不定期連載

「痛み」


第1回
 2013.8.21

 趣味も興味もない一日の勤務(つとめ)の終わる時間が来ると、松枝(まつえ)は何時(いつ)でも初めて、自分にも帰る家(うち)や、待っている良人(おっと)のあることを想い起こさせられるのであった。店頭(みせさき)のだだッ広い冷たい土間に、銀座の真ん中にある此の店の立ち創(はじ)まりから、植えつけられてでもあるように、固々(かたかた)した手丈夫一方の二台の大きな卓子(テーブル)、其の面(おもて)が、拭き込まれて全然(まるで)鉄のように黝(くろず)んでいる。それと古い椅子が二三脚、両側の棚には、此の店の売品の色々の簿記用の帳簿類や、西洋文房具などが、ぎっしり詰め込まれて、入口の重いドアは、滅多に小売などがないだけに、殆(ほとん)ど終日開けられることなしに人の往き来の劇(はげ)しい表の音を遮っている。その中に、時々電話で来る注文の受附(うけつけ)や、偶(たま)に見える客の相手をする外(ほか)は、松枝は一日堅い椅子に腰かけづめであった。

 仕事に頭を使うようなことは、殆ど無かった。上の部屋に若い事務員が二人、こてこて帳簿の並んだデスクに、坐っているきり、裏にある可也(かなり)大きな工場とは、無論何の交渉もなかった。骨格の巌丈(がんじょう)に見えながら、その実病身な五十幾歳(いくつ)かの、硬(こわ)そうな胡麻塩髯(ごましおひげ)の、目の落ち窪んだ主人(あるじ)が、折にふれて、スリッパなどを穿いて、ぶらぶらと事務の方へ出て来る外は、煩わしい家人(かじん)との親しみもなかった。

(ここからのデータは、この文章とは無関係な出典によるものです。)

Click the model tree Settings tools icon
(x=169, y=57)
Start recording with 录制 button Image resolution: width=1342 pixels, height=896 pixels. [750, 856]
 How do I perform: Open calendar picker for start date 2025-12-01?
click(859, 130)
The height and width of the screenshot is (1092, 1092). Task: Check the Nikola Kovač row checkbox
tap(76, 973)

 初めは可也退屈であり、気塞(きづまり)でもあったが、慣れて来るにつれて、窖(あなぐら)のようなここの店の土間は一日じッとしているのが、間借りをしている自分等夫婦の狭くるしい部屋にいるよりも、反って心の自由と安易とを感するようにすらなった。松枝はそこで用事の隙々(ひまひま)に、手帖に何かしら無駄書きをしたり、左(さ)もなくば婦人雑誌などを見ながら、色々な甘い追想や肆(ほしいまま)な黙想に耽るのが、その日その日の癖となった。去年の暮れに、九月目(ここのつきめ)で死んだ赤ン坊のことや品行が悪いので、厭気(いやけ)がさして暇を貰った、前の亭主や、置いてきた子供の事などを考えた。大蔵省へ勤めている今の良人(おっと)との二度目の結婚や、良人の自分に対する心持ち、そうした夫婦の前途なども、始終考えられた。如何(どう)かすると、一度そんなことに出逢った自分の身が、結婚の初めから、心に染(そ)まなかった今の良人から何時(いつ)か離れて行きそうな気がしてならなかった。そして其の後は如何(どう)なるか。そんなことも思い窮(つ)められた。

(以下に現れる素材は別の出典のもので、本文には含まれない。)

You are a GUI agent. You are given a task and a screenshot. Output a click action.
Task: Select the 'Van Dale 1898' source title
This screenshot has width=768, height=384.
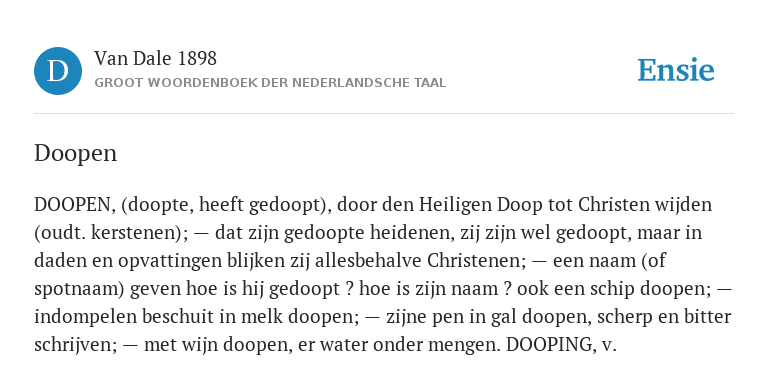point(155,58)
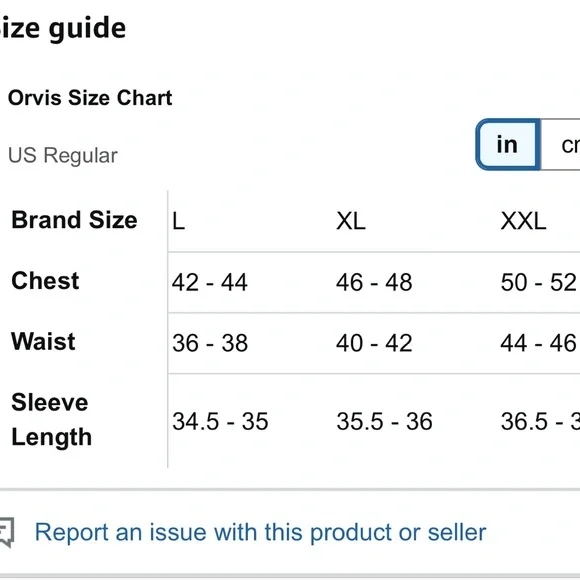Select the 46 - 48 chest cell
This screenshot has width=580, height=580.
click(374, 283)
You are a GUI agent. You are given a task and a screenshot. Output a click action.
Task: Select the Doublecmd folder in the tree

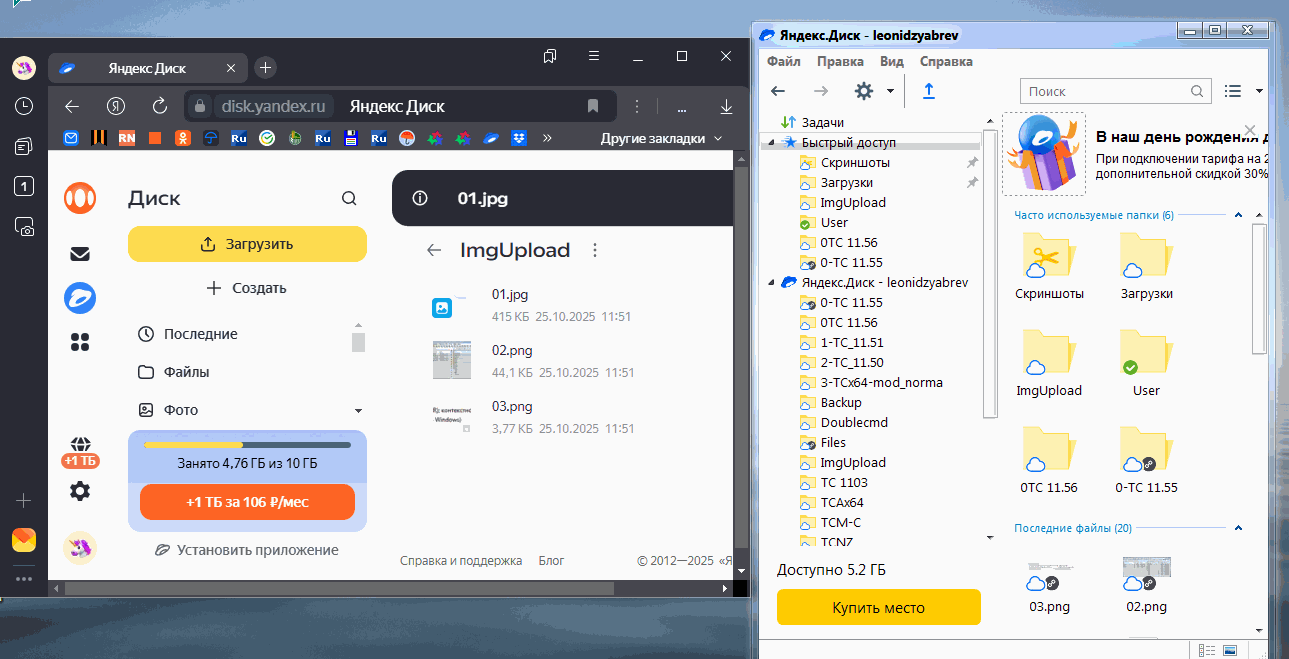coord(853,422)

『子供を亡くした時分から、私はこんな風になってしまった。偶然(ひょっ)とするとヒステリーにでも罹(かか)っているのか知れない。』

 松枝はその頃から、何となし是(これ)まで持っていた自分の誇りが失われ、生きることの愉快さが滅切(めっきり)傷つけられて来たように思えた。何かしているうちに、松枝はもう二十五になろうとしていた。

 市立大学を中途で罷(や)めた前の良人は、相場などをやっていた。そして可也派手な生活をしていた。豁如(からり)としたような気質で、じッと其の胸に抱かれていることさえ出来れば先(ま)ず何のこともなさそうであった。しかし松枝にはそれが出来なかった。頼りのないような不安が、時々頭を曇らせた。

『芸者買いなどをする男は、みんなあんなものかも知れない。』

 松枝はそうも考えてみたが、矢張(やっぱり)そう云う気にはなれなかった。時には全然(まるで)忘れられるようなことがあってもいい。苛酷に取り扱われても介意(かま)わない。余所(よそ)の子供でも可愛がるように扱われるのが、厭でならなかった。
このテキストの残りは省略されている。